Bacteria are bigger and can't run around so easily.  If you have fever and one part that is really sick, like an earache or sore throat, or cough or sinus pain or one red eye, that is more likely a bacterial infection.  (Strep infections can cause some broader symptoms because some strep types can release toxins that can cause belly discomfort and rashes.) Antibiotics help your immune system get rid of bacteria sooner. If you are on an effective antibiotic, you should start to feel that it is helping within the first 48-72 hours.  You won't necessarily be all better, but you should be able to tel that you are headed in the right direction.

You cannot become immune to antibiotics.  When used inappropriately, antibiotics can lead to strains of bacteria that become immune to them. 
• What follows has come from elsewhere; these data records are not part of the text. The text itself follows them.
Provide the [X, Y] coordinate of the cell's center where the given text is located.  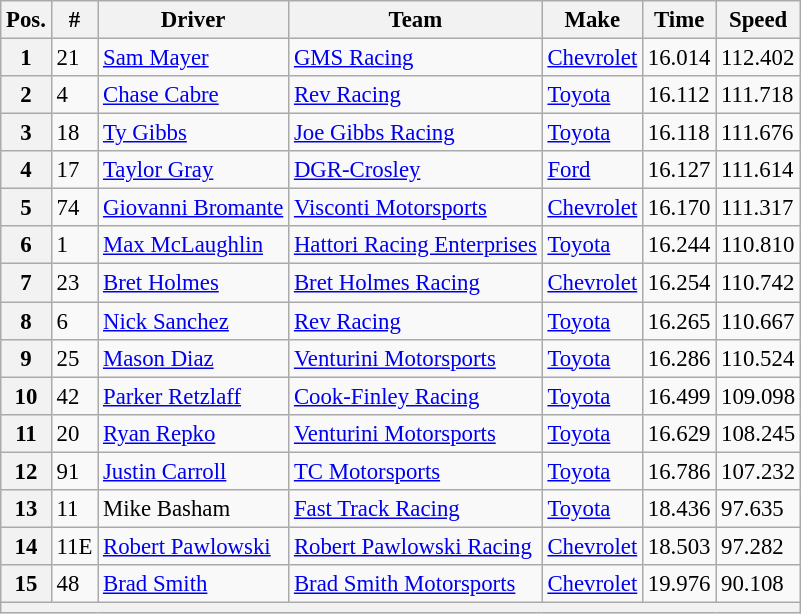
Pos. [26, 20]
13 [26, 509]
16.127 [680, 170]
Max McLaughlin [194, 245]
15 [26, 584]
Joe Gibbs Racing [416, 133]
Taylor Gray [194, 170]
Brad Smith Motorsports [416, 584]
Robert Pawlowski Racing [416, 546]
Driver [194, 20]
23 [74, 283]
8 [26, 321]
Make [592, 20]
16.786 [680, 471]
14 [26, 546]
Cook-Finley Racing [416, 396]
19.976 [680, 584]
11E [74, 546]
Hattori Racing Enterprises [416, 245]
17 [74, 170]
Robert Pawlowski [194, 546]
# [74, 20]
16.254 [680, 283]
74 [74, 208]
DGR-Crosley [416, 170]
97.282 [758, 546]
Nick Sanchez [194, 321]
2 [26, 95]
Giovanni Bromante [194, 208]
Ryan Repko [194, 433]
9 [26, 358]
16.118 [680, 133]
109.098 [758, 396]
42 [74, 396]
110.810 [758, 245]
Visconti Motorsports [416, 208]
110.742 [758, 283]
110.667 [758, 321]
16.244 [680, 245]
111.676 [758, 133]
16.499 [680, 396]
16.286 [680, 358]
18.436 [680, 509]
90.108 [758, 584]
Parker Retzlaff [194, 396]
Fast Track Racing [416, 509]
110.524 [758, 358]
10 [26, 396]
Mason Diaz [194, 358]
5 [26, 208]
Mike Basham [194, 509]
Ford [592, 170]
Bret Holmes [194, 283]
Sam Mayer [194, 58]
107.232 [758, 471]
Time [680, 20]
108.245 [758, 433]
GMS Racing [416, 58]
16.014 [680, 58]
Ty Gibbs [194, 133]
Justin Carroll [194, 471]
Bret Holmes Racing [416, 283]
Brad Smith [194, 584]
3 [26, 133]
21 [74, 58]
18.503 [680, 546]
111.317 [758, 208]
7 [26, 283]
16.265 [680, 321]
Chase Cabre [194, 95]
20 [74, 433]
16.170 [680, 208]
12 [26, 471]
48 [74, 584]
TC Motorsports [416, 471]
Speed [758, 20]
16.629 [680, 433]
111.718 [758, 95]
97.635 [758, 509]
25 [74, 358]
Team [416, 20]
16.112 [680, 95]
18 [74, 133]
91 [74, 471]
111.614 [758, 170]
112.402 [758, 58]
Scan for the cell matching the given text and deliver its (X, Y) coordinate at center. 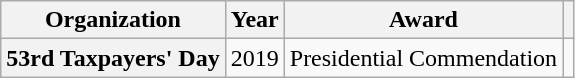
2019 (254, 58)
Presidential Commendation (423, 58)
Organization (113, 20)
Award (423, 20)
Year (254, 20)
53rd Taxpayers' Day (113, 58)
Capture the cell that displays the provided text and extract its (x, y) central coordinate. 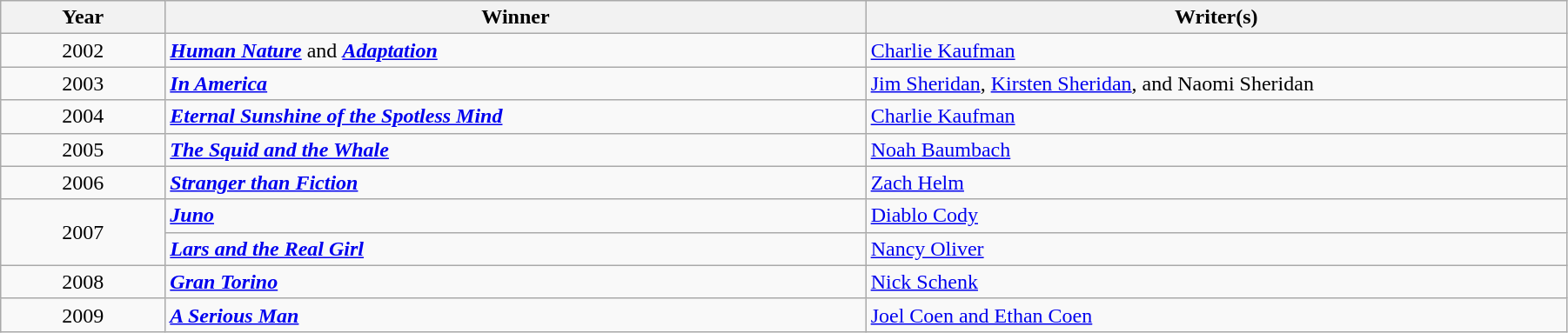
Lars and the Real Girl (515, 249)
2006 (84, 183)
Zach Helm (1216, 183)
2002 (84, 50)
A Serious Man (515, 315)
Juno (515, 216)
Noah Baumbach (1216, 150)
Writer(s) (1216, 17)
Diablo Cody (1216, 216)
2005 (84, 150)
Nancy Oliver (1216, 249)
2003 (84, 84)
2009 (84, 315)
2004 (84, 117)
Nick Schenk (1216, 282)
The Squid and the Whale (515, 150)
Gran Torino (515, 282)
2007 (84, 232)
Human Nature and Adaptation (515, 50)
Stranger than Fiction (515, 183)
2008 (84, 282)
Year (84, 17)
Jim Sheridan, Kirsten Sheridan, and Naomi Sheridan (1216, 84)
Eternal Sunshine of the Spotless Mind (515, 117)
In America (515, 84)
Joel Coen and Ethan Coen (1216, 315)
Winner (515, 17)
Determine the (x, y) coordinate at the center of the cell enclosing the given text.  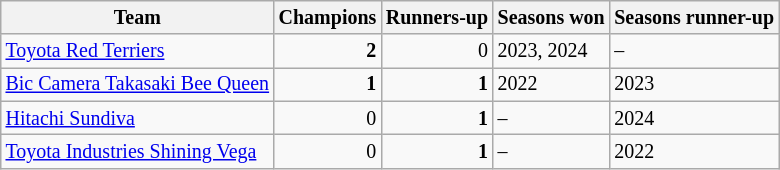
Hitachi Sundiva (138, 118)
Seasons won (552, 18)
2024 (694, 118)
Champions (328, 18)
2 (328, 52)
Runners-up (437, 18)
Team (138, 18)
Toyota Industries Shining Vega (138, 152)
2023, 2024 (552, 52)
Bic Camera Takasaki Bee Queen (138, 84)
Seasons runner-up (694, 18)
2023 (694, 84)
Toyota Red Terriers (138, 52)
Extract the [X, Y] coordinate from the center of the cell holding the provided text.  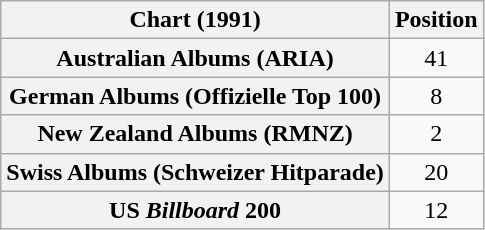
US Billboard 200 [196, 210]
Chart (1991) [196, 20]
Swiss Albums (Schweizer Hitparade) [196, 172]
Australian Albums (ARIA) [196, 58]
20 [436, 172]
Position [436, 20]
2 [436, 134]
8 [436, 96]
41 [436, 58]
12 [436, 210]
New Zealand Albums (RMNZ) [196, 134]
German Albums (Offizielle Top 100) [196, 96]
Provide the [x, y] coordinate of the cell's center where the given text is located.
If you have have some underlying conditions, like asthma, heart disease or diabetes, you might need to seek medical attention earlier rather than latter due to the increased risk of infections becoming more serious, more quickly.  You might need to seek medical attention if you've had an infection that lasts longer than a week or if it's getting worse after a few days instead of getting better.

We are an impatient people and we want to feel better yesterday.  Sometimes your body is going to make you lie down and give it a break.  I hereby give you permission to listen to your amazing body and help it do its amazing healing thing.  If you're miserable and not sure, go get a professional opinion and get the help  you need.